# Document passage
..............................
Smith imagines outsiders coming into a church with their arms folded. Maybe they’ve come reluctantly. It’s the creative team’s job is to unfold those arms before the teaching pastor ever gets up.
"It’s the creative team’s job is to unfold the skeptic’s arms before the teaching pastor ever gets up."
—Don Smith, Executive Director of Creative Ministries, Hope Community Church, Raleigh, North Carolina
What churches communicate through the building, the worship, the teaching and the people needs to be authentic to them. Smith says people are wowed by authenticity. If the crowd is singing louder than the PA and people are really engaging – that’s authentic. “Authentic worship draws. Like there's something real about that. And people are like, I don't get it, but I dig it, let me see it. Now more than before that's happening. This is who God's called us to be and we want to be that.”
"…the digital side of what we do and the video storytelling that we do and how utilize social media - that's all incredibly important."
Another change is the growth of the digital church and how creative teams are keeping the online audience front of mind. Smith says church is like a highway people are on, but they're switching lanes all the time. “Sometimes they're listening to a podcast, sometimes they're coming to church, sometimes they're coming to every other week. Sometimes they're volunteering, sometimes they're not,” he says. “And so how to keep the message consistent all the way through is important. And so, the digital side of what we do and the video storytelling that we do and how we can utilize social media to do that - that's all incredibly important.”
The online competition for attention is fierce and the quality of church content is more critical than ever. Excellence remains key—but it has to be excellence with authenticity.
“It’s not that the story is being told, it's how the story is being told,” Smith explains. “I think that word manipulation is really the most important thing as people nowadays are expecting to be manipulated. And if they feel like they are, they're just going to walk. There's somebody else out there for them.”
Then added to the mistrust and fear of manipulation, is the fact that people today are coming from a point of view where nothing is true and everything is spin.
“There's no such thing as fact anymore. It's all spun fact - which makes it less factual. So now people come to church with all that in their mind and somebody's talking about an ancient book from thousands of years ago that tells a story of how that should be an authority on how I live my life and who's actually the God of the universe and what is that all about? Of course, there's a healthy level of skepticism.”
Messaging is no longer just about the message from a pastor. It’s everywhere. “Things that are different are sermon topics, songs, song selection, what songs we do and what songs that we don't do and even a little bit of with wardrobe on stage,” Smith explains. “If I can tell you're a worship leader from like halfway across the room, I'm just kind of rolling my eyes a little bit, if I’m being honest. I tell worship leaders that all the time because they pride themselves on being individualistic, but if I can tell all of your worship leaders from across the room, individuality left the room a long time ago.”
..............................
# Data for the task
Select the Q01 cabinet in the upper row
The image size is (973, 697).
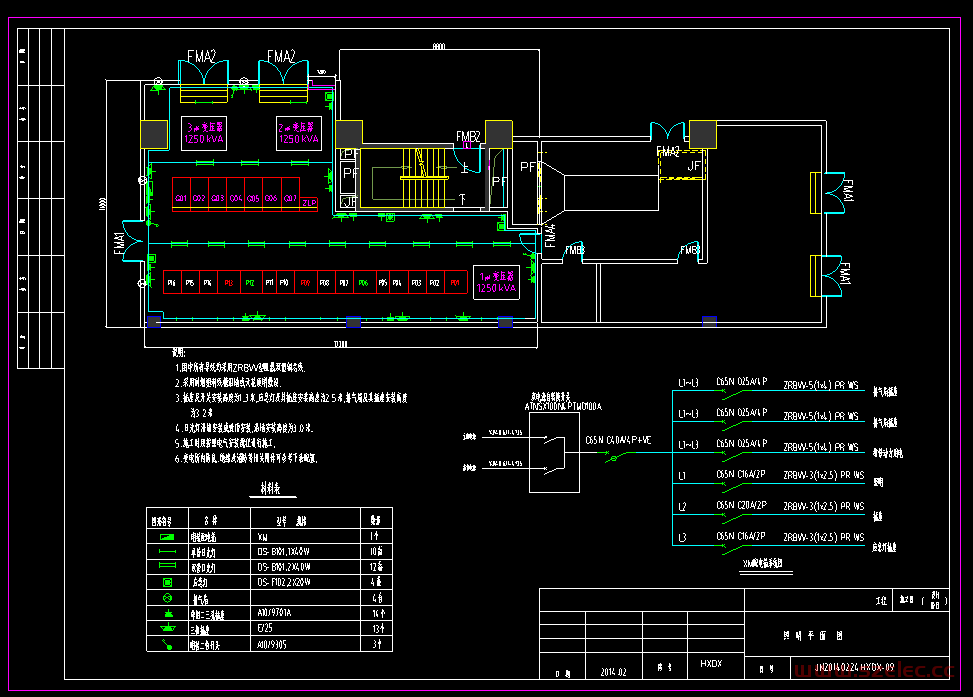[181, 199]
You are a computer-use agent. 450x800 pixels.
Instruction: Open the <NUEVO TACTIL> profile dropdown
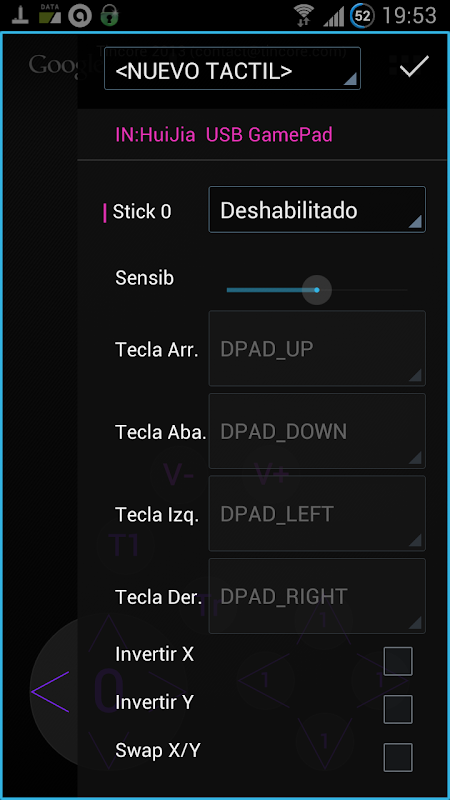(x=232, y=68)
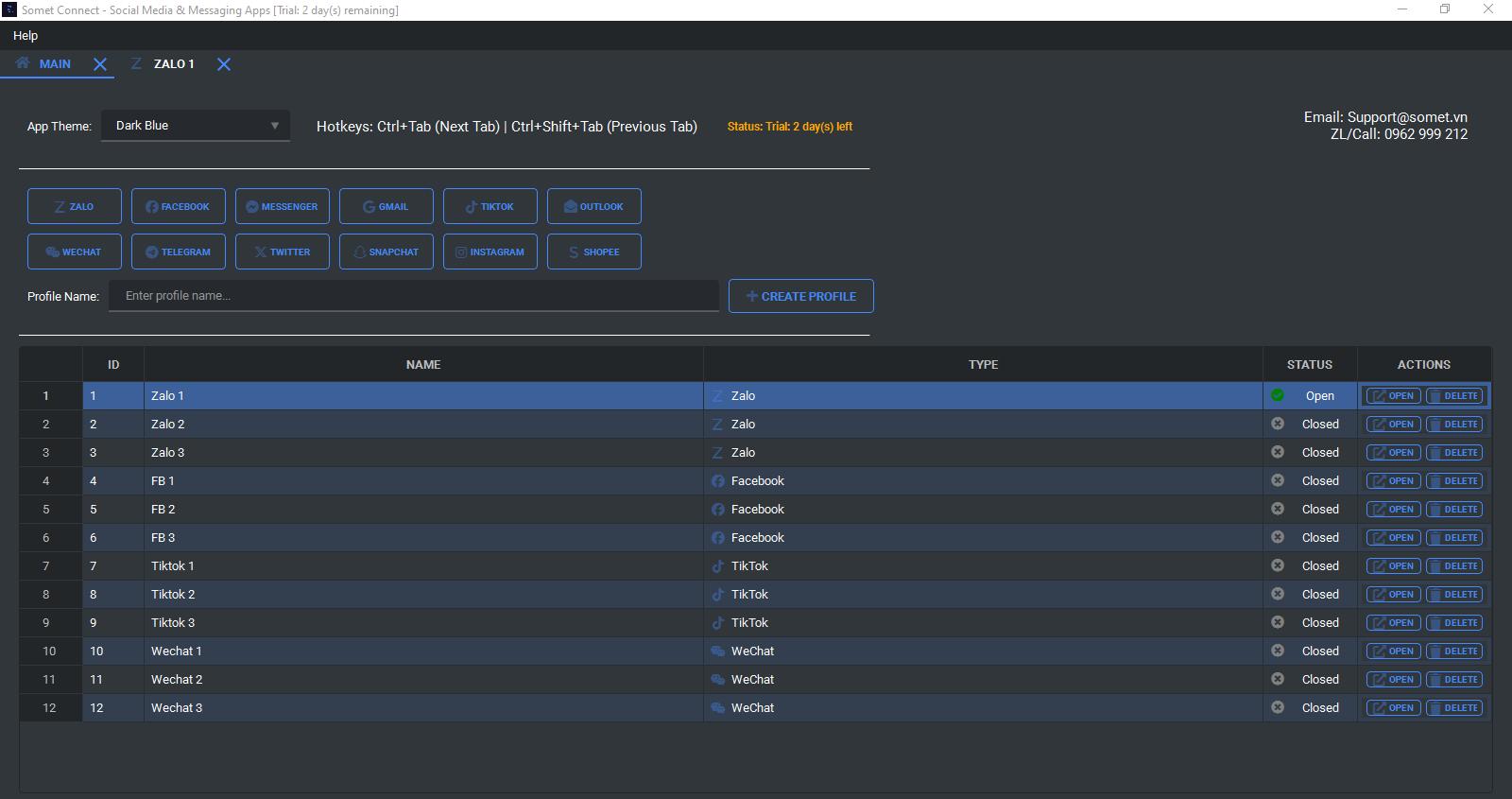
..............................
# Tasks to carry out
1. Name the four things through which churches communicate, according to the text about Hope Community Church's creative team.
2. Rewrite all the rows with "cabinet" swapped for "locker", keeping everything else the same and omitting the pictures.

# Task responses
1.
- the building
- the worship
- the teaching
- the people

2.
Select the Q01 locker in the upper row
The image size is (973, 697).
[181, 199]
You are a computer-use agent. 450x800 pixels.
Instruction: Open the <NUEVO TACTIL> profile dropdown
(x=232, y=68)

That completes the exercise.